— begin Provided records —

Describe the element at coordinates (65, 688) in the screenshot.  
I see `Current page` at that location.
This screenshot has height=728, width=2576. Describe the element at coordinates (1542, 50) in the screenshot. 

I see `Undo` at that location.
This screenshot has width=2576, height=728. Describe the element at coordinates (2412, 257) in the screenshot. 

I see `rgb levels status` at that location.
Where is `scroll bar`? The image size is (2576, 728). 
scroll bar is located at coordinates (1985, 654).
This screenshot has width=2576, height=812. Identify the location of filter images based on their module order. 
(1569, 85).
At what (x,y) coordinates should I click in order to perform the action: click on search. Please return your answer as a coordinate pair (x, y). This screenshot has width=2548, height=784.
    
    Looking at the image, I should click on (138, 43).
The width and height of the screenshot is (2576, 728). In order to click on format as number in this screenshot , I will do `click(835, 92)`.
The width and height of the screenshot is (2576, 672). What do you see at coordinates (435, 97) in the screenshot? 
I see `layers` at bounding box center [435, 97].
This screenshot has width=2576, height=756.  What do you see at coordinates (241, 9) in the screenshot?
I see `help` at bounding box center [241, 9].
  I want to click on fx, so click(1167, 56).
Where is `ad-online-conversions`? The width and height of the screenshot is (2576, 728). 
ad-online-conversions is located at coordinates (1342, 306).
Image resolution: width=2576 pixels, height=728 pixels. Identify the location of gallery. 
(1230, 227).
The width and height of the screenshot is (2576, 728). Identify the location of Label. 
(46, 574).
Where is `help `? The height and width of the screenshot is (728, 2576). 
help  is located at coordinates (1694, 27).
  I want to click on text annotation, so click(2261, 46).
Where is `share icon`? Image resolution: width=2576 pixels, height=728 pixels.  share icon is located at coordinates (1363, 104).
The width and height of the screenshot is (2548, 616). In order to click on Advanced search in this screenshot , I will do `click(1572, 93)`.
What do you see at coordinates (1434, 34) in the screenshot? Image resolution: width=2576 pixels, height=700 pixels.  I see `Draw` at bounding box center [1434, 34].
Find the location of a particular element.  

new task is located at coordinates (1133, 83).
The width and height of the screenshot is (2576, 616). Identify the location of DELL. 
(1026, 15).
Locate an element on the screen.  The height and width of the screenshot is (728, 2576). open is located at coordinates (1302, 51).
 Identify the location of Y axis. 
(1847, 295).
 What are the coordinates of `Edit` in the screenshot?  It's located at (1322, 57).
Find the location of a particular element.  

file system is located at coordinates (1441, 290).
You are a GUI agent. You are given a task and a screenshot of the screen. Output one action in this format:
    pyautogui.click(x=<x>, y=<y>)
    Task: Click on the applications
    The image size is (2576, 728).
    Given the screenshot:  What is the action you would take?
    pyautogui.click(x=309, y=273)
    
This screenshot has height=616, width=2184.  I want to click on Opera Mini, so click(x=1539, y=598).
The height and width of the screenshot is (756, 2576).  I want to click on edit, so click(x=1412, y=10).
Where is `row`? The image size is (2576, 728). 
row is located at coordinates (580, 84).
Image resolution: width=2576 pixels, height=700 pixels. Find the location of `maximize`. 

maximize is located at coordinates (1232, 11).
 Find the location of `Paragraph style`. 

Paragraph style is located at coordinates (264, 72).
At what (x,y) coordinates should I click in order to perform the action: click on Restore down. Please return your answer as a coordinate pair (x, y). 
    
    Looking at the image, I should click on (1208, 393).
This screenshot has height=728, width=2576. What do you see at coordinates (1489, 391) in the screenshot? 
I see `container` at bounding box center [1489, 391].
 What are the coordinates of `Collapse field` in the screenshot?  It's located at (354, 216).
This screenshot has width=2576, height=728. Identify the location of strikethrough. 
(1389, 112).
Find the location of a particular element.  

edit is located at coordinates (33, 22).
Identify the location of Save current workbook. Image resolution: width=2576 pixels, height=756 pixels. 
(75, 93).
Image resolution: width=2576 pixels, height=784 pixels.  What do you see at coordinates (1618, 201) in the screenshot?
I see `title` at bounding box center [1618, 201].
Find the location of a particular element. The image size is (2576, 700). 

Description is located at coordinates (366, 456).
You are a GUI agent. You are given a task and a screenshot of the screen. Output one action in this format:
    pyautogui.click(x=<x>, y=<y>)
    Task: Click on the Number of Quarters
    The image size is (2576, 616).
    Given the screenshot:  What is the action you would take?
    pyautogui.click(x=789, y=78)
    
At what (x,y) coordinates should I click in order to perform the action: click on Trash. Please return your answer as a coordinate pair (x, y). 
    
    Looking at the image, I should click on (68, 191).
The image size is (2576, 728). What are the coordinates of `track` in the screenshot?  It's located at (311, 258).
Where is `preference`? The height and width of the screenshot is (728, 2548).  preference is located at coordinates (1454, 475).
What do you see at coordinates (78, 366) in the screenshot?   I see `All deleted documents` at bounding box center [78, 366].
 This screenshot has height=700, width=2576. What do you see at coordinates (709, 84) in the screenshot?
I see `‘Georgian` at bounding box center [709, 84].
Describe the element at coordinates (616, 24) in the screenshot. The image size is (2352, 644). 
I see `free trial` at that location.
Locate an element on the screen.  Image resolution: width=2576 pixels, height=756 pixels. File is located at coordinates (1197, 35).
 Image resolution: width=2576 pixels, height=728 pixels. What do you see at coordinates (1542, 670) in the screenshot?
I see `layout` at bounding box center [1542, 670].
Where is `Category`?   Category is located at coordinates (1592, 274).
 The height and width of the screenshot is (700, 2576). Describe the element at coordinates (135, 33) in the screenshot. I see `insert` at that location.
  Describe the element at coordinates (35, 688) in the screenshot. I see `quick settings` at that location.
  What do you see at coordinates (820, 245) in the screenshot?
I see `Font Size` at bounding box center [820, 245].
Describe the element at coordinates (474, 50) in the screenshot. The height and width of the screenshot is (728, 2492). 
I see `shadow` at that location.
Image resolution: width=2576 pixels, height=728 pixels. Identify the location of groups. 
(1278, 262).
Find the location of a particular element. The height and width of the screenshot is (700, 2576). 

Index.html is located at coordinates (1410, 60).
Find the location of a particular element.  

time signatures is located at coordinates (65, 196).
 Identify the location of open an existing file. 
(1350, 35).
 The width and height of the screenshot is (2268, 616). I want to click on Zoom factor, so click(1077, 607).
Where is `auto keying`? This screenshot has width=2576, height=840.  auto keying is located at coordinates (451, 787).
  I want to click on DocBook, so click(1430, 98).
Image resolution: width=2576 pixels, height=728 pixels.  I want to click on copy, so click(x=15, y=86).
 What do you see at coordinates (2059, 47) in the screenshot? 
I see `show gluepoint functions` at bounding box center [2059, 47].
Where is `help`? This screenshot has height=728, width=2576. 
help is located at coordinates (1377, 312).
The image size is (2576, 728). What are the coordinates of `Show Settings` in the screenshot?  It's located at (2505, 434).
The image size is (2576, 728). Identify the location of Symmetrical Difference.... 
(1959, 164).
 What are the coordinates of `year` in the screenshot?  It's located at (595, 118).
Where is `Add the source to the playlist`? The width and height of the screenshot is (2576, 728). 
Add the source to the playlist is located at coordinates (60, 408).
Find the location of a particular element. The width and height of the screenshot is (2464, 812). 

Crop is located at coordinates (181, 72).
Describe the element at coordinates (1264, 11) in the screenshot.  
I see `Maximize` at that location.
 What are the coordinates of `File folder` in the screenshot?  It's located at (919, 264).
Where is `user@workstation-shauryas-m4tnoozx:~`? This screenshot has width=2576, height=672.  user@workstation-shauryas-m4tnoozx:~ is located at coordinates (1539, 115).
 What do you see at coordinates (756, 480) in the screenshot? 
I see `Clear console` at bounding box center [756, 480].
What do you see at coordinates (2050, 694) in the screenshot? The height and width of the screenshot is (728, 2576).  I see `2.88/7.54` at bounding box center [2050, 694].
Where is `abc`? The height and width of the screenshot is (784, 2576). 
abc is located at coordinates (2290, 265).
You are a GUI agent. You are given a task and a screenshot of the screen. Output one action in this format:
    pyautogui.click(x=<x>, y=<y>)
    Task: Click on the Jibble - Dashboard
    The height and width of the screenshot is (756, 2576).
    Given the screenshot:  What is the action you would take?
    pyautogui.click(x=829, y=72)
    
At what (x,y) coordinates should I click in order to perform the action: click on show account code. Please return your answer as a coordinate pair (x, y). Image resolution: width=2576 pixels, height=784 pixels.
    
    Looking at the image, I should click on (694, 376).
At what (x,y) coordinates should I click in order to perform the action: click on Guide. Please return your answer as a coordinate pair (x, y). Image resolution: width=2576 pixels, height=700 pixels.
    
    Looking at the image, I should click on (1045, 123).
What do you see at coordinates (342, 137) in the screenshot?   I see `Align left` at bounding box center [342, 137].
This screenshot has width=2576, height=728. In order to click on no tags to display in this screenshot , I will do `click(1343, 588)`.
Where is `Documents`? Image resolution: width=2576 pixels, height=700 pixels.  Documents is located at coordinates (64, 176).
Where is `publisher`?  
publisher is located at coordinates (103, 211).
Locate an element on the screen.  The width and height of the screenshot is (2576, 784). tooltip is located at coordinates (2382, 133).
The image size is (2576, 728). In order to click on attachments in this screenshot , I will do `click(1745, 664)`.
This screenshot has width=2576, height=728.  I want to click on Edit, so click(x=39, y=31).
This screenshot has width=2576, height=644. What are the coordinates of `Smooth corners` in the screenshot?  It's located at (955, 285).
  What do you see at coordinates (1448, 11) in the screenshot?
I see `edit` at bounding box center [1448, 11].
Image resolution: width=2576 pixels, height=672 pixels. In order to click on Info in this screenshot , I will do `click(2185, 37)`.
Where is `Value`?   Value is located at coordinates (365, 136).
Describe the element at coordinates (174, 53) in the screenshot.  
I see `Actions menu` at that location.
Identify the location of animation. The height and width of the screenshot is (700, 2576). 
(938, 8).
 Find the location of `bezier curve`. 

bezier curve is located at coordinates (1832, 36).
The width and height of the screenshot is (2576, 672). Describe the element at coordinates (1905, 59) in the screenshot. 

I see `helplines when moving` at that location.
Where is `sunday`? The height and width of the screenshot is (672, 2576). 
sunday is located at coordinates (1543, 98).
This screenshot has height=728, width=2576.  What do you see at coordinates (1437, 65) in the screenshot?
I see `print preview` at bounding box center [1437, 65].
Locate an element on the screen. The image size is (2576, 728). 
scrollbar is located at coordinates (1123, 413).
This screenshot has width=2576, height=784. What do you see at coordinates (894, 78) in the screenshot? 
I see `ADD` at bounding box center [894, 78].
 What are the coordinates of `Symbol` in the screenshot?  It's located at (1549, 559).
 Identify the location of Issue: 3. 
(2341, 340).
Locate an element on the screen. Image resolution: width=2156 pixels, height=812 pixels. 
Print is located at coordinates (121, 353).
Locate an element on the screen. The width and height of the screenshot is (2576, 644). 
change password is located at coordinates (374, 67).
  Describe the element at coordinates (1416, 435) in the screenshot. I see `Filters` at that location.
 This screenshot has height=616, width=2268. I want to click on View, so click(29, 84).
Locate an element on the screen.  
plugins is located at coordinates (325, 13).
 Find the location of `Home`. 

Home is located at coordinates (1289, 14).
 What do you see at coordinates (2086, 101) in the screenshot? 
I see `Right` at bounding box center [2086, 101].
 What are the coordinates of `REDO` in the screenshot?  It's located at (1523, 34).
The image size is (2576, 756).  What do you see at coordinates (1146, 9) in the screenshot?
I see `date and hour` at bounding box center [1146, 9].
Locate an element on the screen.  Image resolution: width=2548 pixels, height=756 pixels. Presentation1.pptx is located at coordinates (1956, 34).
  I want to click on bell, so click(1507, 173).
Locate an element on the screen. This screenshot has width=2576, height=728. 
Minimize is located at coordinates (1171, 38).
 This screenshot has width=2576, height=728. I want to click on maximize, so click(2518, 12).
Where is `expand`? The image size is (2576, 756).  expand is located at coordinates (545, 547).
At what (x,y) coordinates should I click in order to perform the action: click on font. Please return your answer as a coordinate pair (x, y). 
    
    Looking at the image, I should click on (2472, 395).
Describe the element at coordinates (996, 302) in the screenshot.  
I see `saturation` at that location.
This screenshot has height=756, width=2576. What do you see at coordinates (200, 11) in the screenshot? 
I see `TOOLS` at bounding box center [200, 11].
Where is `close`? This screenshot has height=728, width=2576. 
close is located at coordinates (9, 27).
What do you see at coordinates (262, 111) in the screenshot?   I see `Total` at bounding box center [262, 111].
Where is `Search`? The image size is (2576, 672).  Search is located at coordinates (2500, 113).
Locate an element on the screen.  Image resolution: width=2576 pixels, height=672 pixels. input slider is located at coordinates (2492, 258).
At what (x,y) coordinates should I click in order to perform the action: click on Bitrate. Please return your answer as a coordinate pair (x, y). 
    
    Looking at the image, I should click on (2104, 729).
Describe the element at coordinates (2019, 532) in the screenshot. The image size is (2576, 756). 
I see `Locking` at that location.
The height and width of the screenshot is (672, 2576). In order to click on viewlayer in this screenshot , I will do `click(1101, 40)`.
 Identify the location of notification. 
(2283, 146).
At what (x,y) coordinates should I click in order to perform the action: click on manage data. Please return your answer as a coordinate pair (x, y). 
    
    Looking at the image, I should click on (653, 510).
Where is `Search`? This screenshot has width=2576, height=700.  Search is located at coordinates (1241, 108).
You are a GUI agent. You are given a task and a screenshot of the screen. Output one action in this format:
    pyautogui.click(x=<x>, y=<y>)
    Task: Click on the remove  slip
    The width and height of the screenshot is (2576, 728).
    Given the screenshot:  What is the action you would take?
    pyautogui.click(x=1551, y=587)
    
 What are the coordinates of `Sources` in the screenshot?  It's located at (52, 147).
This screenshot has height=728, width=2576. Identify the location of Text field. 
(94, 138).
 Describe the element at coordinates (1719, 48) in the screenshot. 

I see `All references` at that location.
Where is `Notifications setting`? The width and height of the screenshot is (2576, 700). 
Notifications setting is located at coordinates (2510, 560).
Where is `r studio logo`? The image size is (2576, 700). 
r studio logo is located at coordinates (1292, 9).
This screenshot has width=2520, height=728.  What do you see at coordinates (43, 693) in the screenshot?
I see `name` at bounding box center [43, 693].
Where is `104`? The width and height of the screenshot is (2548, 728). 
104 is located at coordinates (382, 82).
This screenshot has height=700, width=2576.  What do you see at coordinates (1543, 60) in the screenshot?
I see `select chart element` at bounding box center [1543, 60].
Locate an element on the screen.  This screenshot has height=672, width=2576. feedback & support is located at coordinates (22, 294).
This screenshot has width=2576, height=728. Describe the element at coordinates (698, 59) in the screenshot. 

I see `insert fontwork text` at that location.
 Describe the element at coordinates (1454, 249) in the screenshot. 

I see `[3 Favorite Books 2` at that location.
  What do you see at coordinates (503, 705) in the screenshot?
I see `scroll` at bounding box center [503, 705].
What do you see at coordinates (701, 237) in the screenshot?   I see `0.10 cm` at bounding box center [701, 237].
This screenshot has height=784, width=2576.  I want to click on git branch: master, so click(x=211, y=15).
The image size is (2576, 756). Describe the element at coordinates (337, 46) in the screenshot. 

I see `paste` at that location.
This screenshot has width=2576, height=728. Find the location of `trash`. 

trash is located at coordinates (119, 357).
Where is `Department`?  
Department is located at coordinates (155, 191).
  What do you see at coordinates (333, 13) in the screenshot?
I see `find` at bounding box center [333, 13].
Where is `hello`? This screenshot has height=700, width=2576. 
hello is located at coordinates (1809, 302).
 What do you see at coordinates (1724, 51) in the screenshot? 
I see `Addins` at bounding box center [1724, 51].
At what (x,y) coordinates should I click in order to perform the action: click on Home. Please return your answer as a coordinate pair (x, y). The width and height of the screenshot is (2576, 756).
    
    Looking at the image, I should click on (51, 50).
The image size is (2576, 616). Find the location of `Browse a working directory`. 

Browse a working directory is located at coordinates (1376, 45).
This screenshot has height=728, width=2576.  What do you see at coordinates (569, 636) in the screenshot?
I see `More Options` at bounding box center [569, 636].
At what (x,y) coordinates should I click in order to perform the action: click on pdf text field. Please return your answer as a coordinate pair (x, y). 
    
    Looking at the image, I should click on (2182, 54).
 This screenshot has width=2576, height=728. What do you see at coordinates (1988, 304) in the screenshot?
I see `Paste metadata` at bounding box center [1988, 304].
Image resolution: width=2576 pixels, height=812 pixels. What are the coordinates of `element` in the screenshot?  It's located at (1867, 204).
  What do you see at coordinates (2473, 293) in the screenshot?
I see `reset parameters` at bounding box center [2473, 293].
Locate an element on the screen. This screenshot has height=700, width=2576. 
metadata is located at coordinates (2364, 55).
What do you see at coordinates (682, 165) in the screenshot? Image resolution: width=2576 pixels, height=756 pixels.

— end Provided records —

Copy out the lines starting with the one that contains "What do you see at coordinates (1434, 34)" and ending with the one that contains "file system is".

Solution for this problem:
What do you see at coordinates (1434, 34) in the screenshot? Image resolution: width=2576 pixels, height=700 pixels.  I see `Draw` at bounding box center [1434, 34].
Find the location of a particular element.  

new task is located at coordinates (1133, 83).
The width and height of the screenshot is (2576, 616). Identify the location of DELL. 
(1026, 15).
Locate an element on the screen.  The height and width of the screenshot is (728, 2576). open is located at coordinates (1302, 51).
 Identify the location of Y axis. 
(1847, 295).
 What are the coordinates of `Edit` in the screenshot?  It's located at (1322, 57).
Find the location of a particular element.  

file system is located at coordinates (1441, 290).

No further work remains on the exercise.